Judô chegou ao Brasil pelo Pará e foi ao topo com três mulheres

A judoca Ketleyn Quadros com o bronze conquistado na Olimpíada na categoria até 57 kg - Toshifumi Kitamura/AFP
A judoca Ketleyn Quadros com o bronze conquistado na Olimpíada na categoria até 57 kg Imagem: Toshifumi Kitamura/AFP

08/07/2020 04h00

Jigoro Kano criou a arte marcial judô no Japão. Seu primeiro aluno matriculou-se em 1882 em sua escola, chamada Kodokan. Nela, ensinava-se cultura intelectual, entendendo que esse seria o meio para educação do físico e do espírito.

É dentro desse conceito que o judô passou a ser difundido pelo mundo. E, não diferente das outras artes marciais, foi assim também que chegou ao Brasil.

No fim da primeira Guerra Mundial, na década de 1910, o fluxo de imigração japonesa para o Brasil cresceu de forma impressionante. Chegavam ao país navios lotados e, a cada desembarque, mais de 700 pessoas partiam para trabalhar em lavouras no interior de São Paulo ou nas fazendas de borrachas do norte do país. Mitsuo Maeda, discípulo de Jigoro Kano na escola Kodokan, chegou ao Brasil em uma dessas travessias, exercendo um cargo diplomático.

Conhecido por aqui como Conde Koma, ele foi o difusor do jiu-jitsu e do judô no Brasil. Sua primeira escola foi no Pará, por intermédio de Gastão Gracie — seu filho mais velho era Carlos Gracie, um dos primeiros discípulos de Koma em sua nova jornada. Assim, nascem duas grandes potências das artes marciais brasileiras: o judô e o jiu-jitsu, que beberam da fonte de ensinamentos da matriz japonesa e alcançaram o topo da cadeia esportiva e dos negócios.

Diferentemente do jiu-jitsu, o judô estreou no programa olímpico em 1964, nos Jogos de Tóquio, como esporte de demonstração. Passou a contar para o quadro de medalhas em 1972, em Munique, na Alemanha. O primeiro medalhista olímpico brasileiro foi Chiaki Ishii, justamente em 1972. A medalha de bronze que ele conquistou foi a primeira de muitas na história do esporte brasileiro. Neste ano, Ishii foi indicado para o Comitê Olímpico do Brasil (COB) a ser o primeiro judoca no hall da fama da entidade.

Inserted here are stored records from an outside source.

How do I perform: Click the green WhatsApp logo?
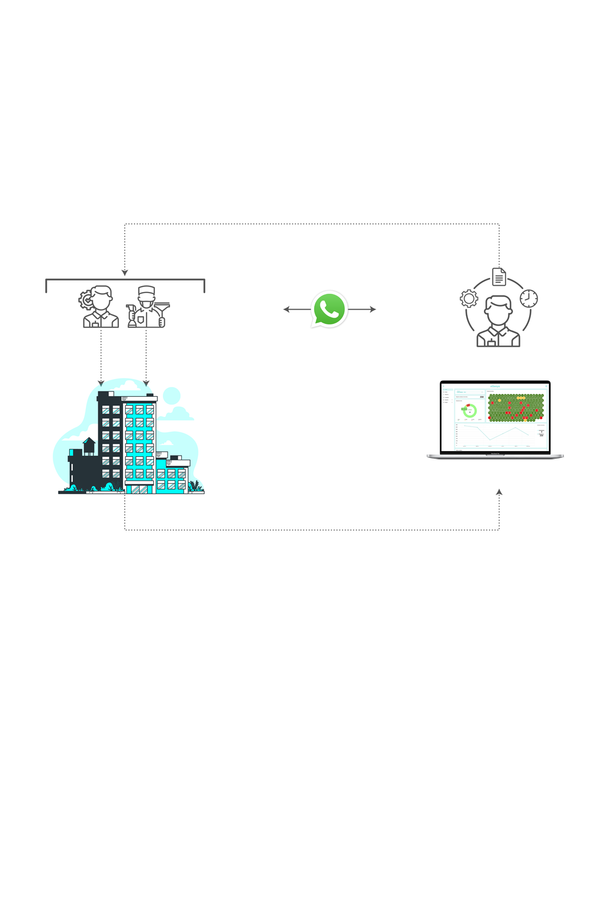(329, 309)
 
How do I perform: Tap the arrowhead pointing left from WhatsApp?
(287, 309)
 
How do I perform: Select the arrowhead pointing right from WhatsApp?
(372, 309)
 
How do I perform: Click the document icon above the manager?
(499, 276)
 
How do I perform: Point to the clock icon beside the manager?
(529, 298)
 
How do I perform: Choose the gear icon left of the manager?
(468, 298)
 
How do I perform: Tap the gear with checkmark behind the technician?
(86, 299)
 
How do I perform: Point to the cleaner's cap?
(146, 290)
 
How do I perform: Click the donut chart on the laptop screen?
(470, 410)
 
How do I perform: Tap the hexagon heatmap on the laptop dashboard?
(515, 407)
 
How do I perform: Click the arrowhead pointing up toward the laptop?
(499, 492)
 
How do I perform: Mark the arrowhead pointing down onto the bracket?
(125, 272)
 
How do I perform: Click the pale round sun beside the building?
(172, 395)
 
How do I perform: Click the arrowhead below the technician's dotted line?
(101, 382)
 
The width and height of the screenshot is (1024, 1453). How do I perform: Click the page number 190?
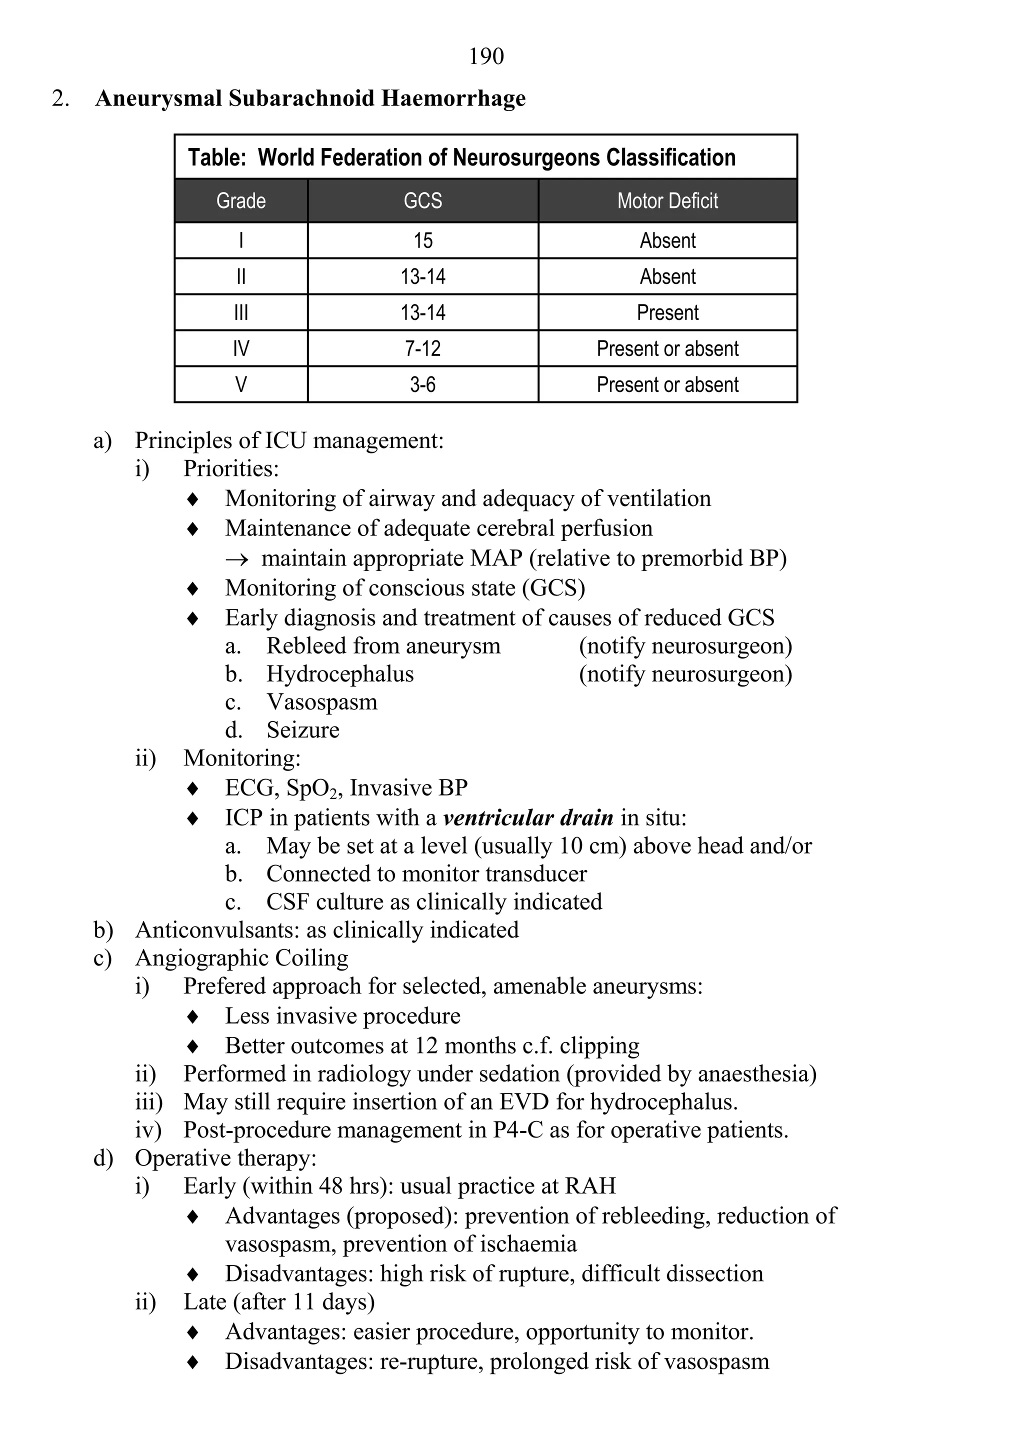(x=486, y=56)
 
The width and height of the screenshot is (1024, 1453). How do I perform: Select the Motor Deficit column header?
(x=667, y=201)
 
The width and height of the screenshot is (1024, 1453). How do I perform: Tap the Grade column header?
(x=240, y=201)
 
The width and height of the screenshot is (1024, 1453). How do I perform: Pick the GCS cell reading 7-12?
(x=423, y=348)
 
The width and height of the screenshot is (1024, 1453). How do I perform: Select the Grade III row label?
(x=240, y=312)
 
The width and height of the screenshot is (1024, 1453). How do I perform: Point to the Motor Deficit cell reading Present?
(x=667, y=312)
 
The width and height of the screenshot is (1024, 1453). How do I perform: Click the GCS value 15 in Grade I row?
(x=423, y=241)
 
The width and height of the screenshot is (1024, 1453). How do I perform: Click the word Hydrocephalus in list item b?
(x=340, y=674)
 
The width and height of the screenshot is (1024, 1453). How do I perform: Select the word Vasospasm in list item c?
(x=322, y=702)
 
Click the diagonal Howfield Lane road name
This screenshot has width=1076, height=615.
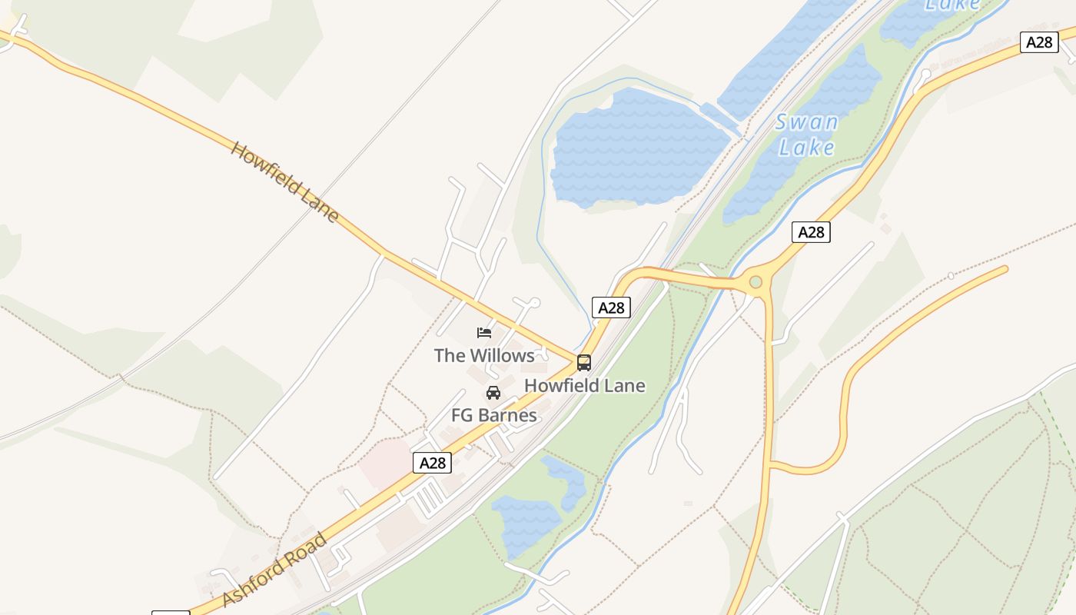click(x=284, y=181)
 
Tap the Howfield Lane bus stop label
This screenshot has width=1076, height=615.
click(x=584, y=385)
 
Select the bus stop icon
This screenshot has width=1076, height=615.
click(x=584, y=362)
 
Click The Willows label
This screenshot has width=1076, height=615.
click(x=484, y=355)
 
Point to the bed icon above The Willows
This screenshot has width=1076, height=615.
click(x=484, y=333)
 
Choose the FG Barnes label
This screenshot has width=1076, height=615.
click(x=493, y=415)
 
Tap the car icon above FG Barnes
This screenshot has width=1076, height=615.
click(x=493, y=393)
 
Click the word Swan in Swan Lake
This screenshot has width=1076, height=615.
click(x=806, y=122)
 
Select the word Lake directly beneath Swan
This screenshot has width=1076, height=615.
click(x=806, y=146)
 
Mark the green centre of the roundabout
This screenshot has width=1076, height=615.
click(x=756, y=282)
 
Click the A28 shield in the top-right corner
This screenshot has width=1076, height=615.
click(x=1039, y=42)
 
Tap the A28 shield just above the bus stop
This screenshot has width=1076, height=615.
click(x=611, y=308)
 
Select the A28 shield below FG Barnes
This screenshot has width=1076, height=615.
click(x=432, y=462)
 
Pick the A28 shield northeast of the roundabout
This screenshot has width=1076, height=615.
click(x=811, y=231)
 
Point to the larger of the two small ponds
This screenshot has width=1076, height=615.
click(x=526, y=523)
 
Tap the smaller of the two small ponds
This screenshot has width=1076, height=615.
click(x=565, y=480)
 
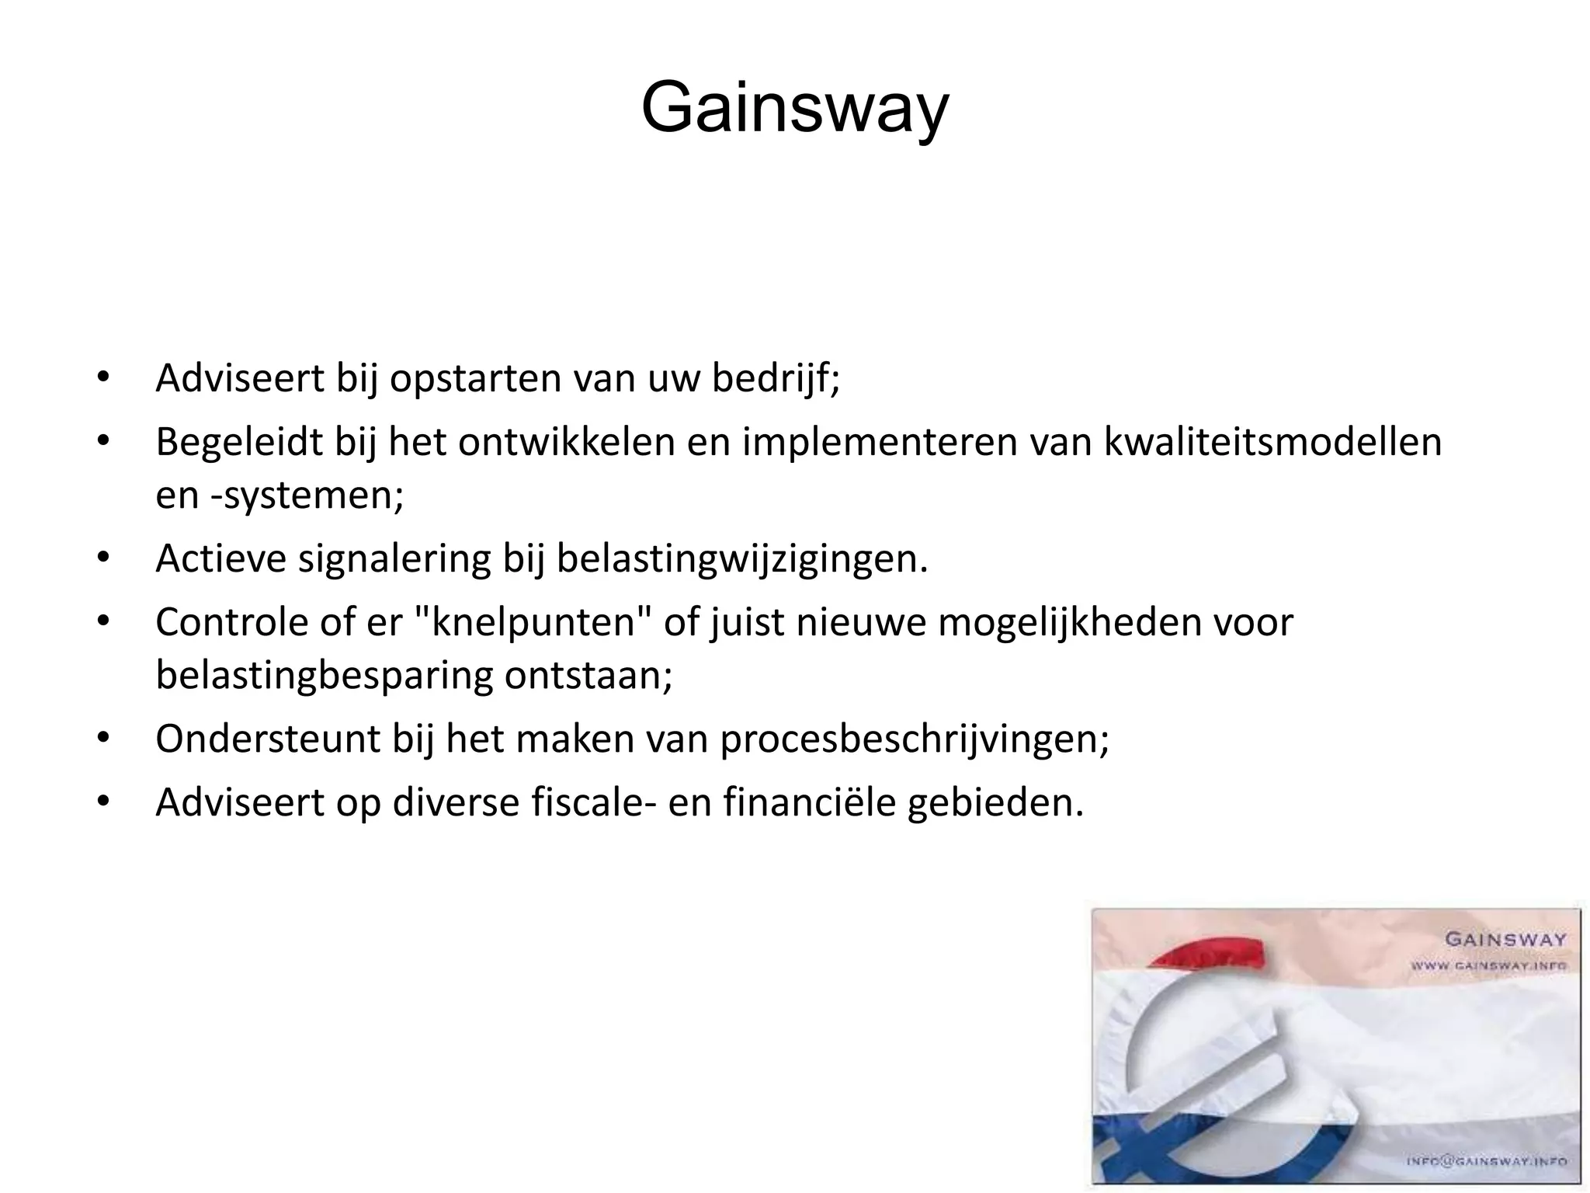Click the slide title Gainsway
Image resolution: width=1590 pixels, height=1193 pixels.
[x=794, y=109]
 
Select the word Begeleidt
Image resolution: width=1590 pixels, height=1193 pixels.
[x=239, y=442]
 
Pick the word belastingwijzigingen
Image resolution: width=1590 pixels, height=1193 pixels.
[x=741, y=558]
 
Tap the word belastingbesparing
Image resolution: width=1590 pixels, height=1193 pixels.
[x=324, y=675]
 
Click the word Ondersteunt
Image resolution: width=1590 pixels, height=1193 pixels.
[x=268, y=738]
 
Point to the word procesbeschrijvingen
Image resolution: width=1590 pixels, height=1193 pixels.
[x=914, y=738]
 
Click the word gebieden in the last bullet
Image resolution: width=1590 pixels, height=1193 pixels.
[x=995, y=802]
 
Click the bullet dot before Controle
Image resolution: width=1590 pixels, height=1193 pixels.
[x=102, y=621]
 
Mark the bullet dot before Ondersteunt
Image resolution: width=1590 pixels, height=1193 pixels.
[x=102, y=738]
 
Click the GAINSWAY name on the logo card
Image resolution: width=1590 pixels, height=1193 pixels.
[x=1505, y=940]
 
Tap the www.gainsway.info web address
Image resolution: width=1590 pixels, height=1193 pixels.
[x=1488, y=965]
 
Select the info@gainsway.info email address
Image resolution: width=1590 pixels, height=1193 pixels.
[x=1487, y=1162]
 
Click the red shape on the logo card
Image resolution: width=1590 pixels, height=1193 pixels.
[x=1211, y=953]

Judoca Aurélio Miguel conquista a medalha de bronze nos Jogos Olímpicos de Atlanta-1996 - Arquivo/Folhapress - Arquivo/Folhapress
Judoca Aurélio Miguel conquista a medalha de bronze nos Jogos Olímpicos de Atlanta-1996
Imagem: Arquivo/Folhapress

Desde sua estreia em olimpíadas, o judô vem conquistando uma medalha atrás da outra. Em 1988, saiu a primeira de ouro, com Aurélio Miguel, nos Jogos de Seul. Após conquistar um bronze nos Jogos de Atlanta-1996, Aurélio se tornou o judoca mais vitorioso do país. Em sua transição de carreira, tornou-se político, vereador de São Paulo por 12 anos.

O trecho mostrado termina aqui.